> SET PROBLEM A
Rewrite the listing from its first line through the line containing "tap(371, 435)", inclusive, changing "Select" to "Choose" and leaving everything else the same.

> TEXT SECTION
□ □ □ □
Implemented in v1
Partial / simplified in v1
Future work, not in v1
SMCP
Secure Model Context Protocol
Proposes protocol-level security for MCP: unified identity, mutual authentication, security context propagation, fine-grained policy enforcement, and comprehensive audit logging.
arxiv.org/abs/2602.01129 →
Paper proposes
Unified digital identity for all entities (users, agents, servers, tools) with cryptographically anchored credentials and a Trusted Component Registry.
Implemented
Unified Identity struct for SSO users, API key holders, and agents. All resolve to one type through the auth resolver. Agent credentials include code_hash for tamper detection. Registry is the agents: section in config.
Paper proposes
Mutual authentication protocol with challenge-response (mutual TLS, Ed25519 signatures over nonces) establishing bidirectional assurance.
Partial
Gateway verifies callers (bearer token + code hash), but does not perform mutual auth with upstream MCP servers. v1 trusts upstream servers over TLS. Mutual TLS with upstreams is future work.
Paper proposes
Security context propagation: signed, structured context (session ID, call chain, delegator chain, risk level, data sensitivity, timestamp, nonce) on every request, protected via AEAD.
□ □ □ □
> GIVEN ENTRIES
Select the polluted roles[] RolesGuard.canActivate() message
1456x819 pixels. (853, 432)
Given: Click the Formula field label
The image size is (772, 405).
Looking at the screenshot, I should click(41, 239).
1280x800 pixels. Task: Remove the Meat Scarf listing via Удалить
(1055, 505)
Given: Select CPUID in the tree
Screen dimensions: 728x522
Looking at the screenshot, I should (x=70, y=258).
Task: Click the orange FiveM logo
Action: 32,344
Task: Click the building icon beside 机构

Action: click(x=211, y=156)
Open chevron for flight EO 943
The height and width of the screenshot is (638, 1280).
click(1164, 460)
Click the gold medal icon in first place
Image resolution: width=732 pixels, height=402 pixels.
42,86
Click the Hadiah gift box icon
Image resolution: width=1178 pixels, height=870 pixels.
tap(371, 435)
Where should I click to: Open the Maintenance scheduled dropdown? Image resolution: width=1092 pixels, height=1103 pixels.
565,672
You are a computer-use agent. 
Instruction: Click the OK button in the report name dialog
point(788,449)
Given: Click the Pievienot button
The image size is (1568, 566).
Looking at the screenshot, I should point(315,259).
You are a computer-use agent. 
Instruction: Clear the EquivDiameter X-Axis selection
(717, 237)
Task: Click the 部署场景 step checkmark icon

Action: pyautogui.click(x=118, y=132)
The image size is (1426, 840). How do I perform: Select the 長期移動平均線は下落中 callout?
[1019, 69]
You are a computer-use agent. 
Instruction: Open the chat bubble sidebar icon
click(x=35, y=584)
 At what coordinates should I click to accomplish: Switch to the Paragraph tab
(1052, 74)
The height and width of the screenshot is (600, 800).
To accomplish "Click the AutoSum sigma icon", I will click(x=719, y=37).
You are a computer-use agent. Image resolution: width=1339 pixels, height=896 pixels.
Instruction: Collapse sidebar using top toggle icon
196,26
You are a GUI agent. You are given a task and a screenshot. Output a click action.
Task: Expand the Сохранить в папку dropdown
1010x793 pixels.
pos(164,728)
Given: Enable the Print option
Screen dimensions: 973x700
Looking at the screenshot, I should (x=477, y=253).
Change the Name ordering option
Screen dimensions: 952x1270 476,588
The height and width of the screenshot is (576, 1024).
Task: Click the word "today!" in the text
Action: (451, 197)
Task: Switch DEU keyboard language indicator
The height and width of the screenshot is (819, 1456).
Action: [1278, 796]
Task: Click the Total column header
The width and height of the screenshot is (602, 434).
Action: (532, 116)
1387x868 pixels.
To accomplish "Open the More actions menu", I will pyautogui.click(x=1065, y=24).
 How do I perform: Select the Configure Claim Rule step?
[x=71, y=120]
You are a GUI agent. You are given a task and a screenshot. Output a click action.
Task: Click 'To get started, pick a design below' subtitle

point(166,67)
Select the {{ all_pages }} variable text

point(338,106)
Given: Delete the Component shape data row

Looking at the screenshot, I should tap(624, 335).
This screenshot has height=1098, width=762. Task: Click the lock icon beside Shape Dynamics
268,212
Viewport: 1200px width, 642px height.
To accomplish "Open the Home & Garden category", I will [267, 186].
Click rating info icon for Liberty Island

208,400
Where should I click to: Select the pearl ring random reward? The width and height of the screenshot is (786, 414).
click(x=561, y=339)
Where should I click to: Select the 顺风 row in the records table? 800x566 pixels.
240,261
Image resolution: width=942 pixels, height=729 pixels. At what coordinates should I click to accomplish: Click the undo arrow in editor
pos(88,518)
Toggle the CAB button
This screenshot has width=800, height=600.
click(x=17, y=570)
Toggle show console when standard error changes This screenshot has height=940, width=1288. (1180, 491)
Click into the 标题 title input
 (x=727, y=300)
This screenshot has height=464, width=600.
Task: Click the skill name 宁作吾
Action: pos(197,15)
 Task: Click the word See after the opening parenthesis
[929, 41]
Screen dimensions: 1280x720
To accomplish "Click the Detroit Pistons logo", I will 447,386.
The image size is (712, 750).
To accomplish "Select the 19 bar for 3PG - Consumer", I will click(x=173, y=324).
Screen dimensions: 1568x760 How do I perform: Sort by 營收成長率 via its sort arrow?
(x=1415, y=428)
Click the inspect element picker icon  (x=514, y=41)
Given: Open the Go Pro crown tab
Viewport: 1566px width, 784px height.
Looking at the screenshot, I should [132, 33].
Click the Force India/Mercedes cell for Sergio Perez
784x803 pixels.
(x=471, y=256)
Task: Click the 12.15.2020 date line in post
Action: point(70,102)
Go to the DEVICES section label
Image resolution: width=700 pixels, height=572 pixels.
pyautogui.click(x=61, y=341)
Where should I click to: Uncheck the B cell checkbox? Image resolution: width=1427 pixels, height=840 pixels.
□ □ □ □
> SET PROBLEM B
According to the SMCP section, what do agent credentials include for tamper detection?

> FULL OUTPUT A
Choose the polluted roles[] RolesGuard.canActivate() message
1456x819 pixels. (853, 432)
Given: Click the Formula field label
The image size is (772, 405).
Looking at the screenshot, I should click(41, 239).
1280x800 pixels. Task: Remove the Meat Scarf listing via Удалить
(1055, 505)
Given: Choose CPUID in the tree
Screen dimensions: 728x522
Looking at the screenshot, I should (x=70, y=258).
Task: Click the orange FiveM logo
Action: 32,344
Task: Click the building icon beside 机构

Action: click(x=211, y=156)
Open chevron for flight EO 943
The height and width of the screenshot is (638, 1280).
click(1164, 460)
Click the gold medal icon in first place
Image resolution: width=732 pixels, height=402 pixels.
42,86
Click the Hadiah gift box icon
Image resolution: width=1178 pixels, height=870 pixels.
tap(371, 435)

> FULL OUTPUT B
They include a code_hash.